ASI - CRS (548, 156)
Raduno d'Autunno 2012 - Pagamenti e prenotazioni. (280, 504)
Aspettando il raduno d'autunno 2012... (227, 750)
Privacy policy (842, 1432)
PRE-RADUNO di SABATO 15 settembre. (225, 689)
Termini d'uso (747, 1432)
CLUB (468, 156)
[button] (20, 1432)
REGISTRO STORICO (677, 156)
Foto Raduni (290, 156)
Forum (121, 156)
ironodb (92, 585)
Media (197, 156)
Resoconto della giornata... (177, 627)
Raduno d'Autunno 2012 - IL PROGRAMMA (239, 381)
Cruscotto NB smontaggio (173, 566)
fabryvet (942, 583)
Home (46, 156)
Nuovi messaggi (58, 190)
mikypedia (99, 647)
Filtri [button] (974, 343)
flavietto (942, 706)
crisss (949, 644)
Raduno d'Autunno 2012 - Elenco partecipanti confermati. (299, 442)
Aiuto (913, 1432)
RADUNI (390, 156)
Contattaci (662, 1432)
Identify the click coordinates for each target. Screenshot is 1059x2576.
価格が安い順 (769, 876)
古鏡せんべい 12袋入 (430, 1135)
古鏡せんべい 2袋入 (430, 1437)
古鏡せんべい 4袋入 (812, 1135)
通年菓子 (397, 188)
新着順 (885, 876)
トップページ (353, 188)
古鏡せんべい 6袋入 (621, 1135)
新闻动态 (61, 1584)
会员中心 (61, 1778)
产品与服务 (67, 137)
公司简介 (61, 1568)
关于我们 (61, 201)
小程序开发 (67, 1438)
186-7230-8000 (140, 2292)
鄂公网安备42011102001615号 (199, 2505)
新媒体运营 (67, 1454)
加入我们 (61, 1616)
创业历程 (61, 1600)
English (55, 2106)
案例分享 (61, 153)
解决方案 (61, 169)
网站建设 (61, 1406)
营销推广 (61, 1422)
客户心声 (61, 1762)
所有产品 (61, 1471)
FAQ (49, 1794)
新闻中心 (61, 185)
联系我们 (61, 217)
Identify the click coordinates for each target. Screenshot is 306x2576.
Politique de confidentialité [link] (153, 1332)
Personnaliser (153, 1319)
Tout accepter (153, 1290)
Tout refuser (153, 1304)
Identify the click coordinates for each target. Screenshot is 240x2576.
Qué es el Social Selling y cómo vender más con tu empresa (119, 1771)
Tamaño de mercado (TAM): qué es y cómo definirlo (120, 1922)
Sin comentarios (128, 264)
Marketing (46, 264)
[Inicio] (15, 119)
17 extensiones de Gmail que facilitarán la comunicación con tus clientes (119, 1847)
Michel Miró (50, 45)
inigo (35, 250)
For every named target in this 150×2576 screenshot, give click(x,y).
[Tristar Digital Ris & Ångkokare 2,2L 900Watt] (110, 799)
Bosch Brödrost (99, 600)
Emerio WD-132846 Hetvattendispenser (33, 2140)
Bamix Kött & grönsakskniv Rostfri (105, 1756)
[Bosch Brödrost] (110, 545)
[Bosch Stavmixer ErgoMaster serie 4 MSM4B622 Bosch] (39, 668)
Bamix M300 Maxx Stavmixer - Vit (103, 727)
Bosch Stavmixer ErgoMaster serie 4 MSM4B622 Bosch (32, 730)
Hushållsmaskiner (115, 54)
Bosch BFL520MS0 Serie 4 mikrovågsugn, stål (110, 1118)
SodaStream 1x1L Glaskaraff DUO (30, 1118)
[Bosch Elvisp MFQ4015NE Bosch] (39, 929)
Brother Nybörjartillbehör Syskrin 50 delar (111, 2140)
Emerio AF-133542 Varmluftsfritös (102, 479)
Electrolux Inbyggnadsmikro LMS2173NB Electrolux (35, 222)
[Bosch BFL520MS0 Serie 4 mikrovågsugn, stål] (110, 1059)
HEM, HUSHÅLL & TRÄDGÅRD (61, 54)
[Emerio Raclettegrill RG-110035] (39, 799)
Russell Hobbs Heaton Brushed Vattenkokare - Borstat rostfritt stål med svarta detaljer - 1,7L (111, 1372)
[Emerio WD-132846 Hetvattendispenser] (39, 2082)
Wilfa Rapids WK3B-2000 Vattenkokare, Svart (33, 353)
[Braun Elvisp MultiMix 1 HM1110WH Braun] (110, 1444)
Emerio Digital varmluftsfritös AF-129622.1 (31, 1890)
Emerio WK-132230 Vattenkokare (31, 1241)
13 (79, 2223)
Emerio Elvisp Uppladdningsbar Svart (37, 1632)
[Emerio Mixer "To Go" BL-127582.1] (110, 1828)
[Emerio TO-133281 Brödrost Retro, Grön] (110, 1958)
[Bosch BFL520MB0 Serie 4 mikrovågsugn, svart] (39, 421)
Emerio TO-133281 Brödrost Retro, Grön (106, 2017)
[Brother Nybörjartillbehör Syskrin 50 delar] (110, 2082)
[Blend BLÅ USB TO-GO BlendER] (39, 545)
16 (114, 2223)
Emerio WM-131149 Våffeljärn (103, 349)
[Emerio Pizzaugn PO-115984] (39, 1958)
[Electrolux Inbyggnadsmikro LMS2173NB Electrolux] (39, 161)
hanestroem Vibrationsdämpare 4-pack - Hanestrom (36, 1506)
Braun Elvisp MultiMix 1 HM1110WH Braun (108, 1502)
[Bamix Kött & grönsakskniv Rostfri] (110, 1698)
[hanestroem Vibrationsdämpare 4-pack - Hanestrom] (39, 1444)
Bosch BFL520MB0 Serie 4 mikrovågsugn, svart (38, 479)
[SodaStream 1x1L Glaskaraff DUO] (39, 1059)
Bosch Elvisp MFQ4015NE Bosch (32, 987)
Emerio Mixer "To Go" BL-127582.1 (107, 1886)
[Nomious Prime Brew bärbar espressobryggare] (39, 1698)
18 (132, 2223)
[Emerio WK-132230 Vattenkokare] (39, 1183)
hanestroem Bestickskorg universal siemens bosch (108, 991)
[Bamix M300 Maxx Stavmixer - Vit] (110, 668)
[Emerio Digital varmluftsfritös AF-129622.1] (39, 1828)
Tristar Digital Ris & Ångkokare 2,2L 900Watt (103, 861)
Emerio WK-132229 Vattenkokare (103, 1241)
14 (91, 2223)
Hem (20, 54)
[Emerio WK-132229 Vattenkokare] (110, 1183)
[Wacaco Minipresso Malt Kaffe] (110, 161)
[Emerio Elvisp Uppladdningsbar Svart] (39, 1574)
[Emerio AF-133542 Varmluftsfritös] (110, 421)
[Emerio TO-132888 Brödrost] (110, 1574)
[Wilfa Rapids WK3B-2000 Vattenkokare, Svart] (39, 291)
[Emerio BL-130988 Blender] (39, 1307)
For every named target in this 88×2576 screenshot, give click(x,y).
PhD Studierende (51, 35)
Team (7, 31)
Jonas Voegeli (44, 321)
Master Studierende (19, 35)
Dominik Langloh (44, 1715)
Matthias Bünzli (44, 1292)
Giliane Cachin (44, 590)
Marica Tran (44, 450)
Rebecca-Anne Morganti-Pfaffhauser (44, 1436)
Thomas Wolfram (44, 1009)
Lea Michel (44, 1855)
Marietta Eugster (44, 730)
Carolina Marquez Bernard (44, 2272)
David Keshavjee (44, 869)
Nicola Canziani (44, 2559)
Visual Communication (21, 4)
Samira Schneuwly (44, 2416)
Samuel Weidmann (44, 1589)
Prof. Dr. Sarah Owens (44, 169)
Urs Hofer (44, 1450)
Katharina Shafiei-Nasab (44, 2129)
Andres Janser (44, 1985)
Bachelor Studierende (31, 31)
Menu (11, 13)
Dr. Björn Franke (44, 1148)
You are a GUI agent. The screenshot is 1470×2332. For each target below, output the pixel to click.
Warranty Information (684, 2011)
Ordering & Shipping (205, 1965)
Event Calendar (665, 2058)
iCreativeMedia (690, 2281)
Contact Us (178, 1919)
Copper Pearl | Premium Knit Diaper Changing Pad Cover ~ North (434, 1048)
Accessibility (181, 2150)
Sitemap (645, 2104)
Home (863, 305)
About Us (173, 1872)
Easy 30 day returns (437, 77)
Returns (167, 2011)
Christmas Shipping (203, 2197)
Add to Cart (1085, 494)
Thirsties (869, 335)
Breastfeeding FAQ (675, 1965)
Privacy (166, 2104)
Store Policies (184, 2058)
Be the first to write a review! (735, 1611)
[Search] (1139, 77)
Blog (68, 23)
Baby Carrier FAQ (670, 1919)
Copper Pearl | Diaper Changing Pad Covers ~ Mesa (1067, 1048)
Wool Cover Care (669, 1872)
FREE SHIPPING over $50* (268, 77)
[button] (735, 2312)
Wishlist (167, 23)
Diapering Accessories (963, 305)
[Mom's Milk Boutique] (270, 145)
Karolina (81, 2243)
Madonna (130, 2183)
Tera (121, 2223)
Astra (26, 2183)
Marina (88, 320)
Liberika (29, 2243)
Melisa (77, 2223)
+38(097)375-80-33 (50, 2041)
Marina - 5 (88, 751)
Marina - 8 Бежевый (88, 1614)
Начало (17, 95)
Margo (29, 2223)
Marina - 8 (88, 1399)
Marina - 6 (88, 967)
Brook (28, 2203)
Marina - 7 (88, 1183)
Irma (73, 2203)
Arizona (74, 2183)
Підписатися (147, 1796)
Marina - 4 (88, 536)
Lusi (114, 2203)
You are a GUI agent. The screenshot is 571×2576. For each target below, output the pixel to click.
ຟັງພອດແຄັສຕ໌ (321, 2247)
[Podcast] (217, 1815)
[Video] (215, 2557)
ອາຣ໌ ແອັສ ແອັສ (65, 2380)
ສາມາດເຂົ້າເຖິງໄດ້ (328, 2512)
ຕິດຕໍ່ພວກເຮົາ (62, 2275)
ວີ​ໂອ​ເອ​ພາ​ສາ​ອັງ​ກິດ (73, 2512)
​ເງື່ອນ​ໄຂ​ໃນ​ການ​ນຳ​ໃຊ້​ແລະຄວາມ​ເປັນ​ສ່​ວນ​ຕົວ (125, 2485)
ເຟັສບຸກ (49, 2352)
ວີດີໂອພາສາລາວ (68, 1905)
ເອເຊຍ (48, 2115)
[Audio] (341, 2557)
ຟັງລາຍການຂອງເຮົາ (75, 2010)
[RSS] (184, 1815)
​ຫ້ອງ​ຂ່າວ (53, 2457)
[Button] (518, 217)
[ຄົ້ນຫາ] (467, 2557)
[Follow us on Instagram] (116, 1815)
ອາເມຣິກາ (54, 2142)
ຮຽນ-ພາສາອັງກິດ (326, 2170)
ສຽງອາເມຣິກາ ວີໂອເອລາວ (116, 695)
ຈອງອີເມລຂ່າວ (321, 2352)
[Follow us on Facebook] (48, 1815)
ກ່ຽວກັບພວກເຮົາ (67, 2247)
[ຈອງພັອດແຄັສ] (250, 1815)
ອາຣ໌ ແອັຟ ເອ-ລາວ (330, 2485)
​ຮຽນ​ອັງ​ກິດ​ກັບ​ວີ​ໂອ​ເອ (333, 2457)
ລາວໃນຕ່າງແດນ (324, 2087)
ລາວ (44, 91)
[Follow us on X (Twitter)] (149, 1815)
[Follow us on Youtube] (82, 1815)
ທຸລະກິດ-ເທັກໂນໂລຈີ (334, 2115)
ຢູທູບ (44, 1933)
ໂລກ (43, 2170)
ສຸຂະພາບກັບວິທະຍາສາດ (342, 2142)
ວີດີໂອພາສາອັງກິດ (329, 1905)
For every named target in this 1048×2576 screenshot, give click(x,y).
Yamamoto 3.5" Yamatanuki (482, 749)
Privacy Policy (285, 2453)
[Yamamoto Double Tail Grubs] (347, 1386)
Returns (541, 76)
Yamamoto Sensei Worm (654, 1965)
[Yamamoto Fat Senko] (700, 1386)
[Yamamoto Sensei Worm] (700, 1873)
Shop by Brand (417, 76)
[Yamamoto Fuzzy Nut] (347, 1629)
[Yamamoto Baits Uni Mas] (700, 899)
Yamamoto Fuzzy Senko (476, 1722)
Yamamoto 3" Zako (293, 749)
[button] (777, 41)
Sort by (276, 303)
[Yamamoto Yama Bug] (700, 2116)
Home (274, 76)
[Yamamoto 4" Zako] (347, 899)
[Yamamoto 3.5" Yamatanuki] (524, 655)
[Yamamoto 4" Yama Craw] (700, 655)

________________

Reproduce only the lines from the top of the material through the one bearing "crisss (949, 644)", each exactly as it stands.

■ RESULT OF THIS TASK:
ASI - CRS (548, 156)
Raduno d'Autunno 2012 - Pagamenti e prenotazioni. (280, 504)
Aspettando il raduno d'autunno 2012... (227, 750)
Privacy policy (842, 1432)
PRE-RADUNO di SABATO 15 settembre. (225, 689)
Termini d'uso (747, 1432)
CLUB (468, 156)
[button] (20, 1432)
REGISTRO STORICO (677, 156)
Foto Raduni (290, 156)
Forum (121, 156)
ironodb (92, 585)
Media (197, 156)
Resoconto della giornata... (177, 627)
Raduno d'Autunno 2012 - IL PROGRAMMA (239, 381)
Cruscotto NB smontaggio (173, 566)
fabryvet (942, 583)
Home (46, 156)
Nuovi messaggi (58, 190)
mikypedia (99, 647)
Filtri [button] (974, 343)
flavietto (942, 706)
crisss (949, 644)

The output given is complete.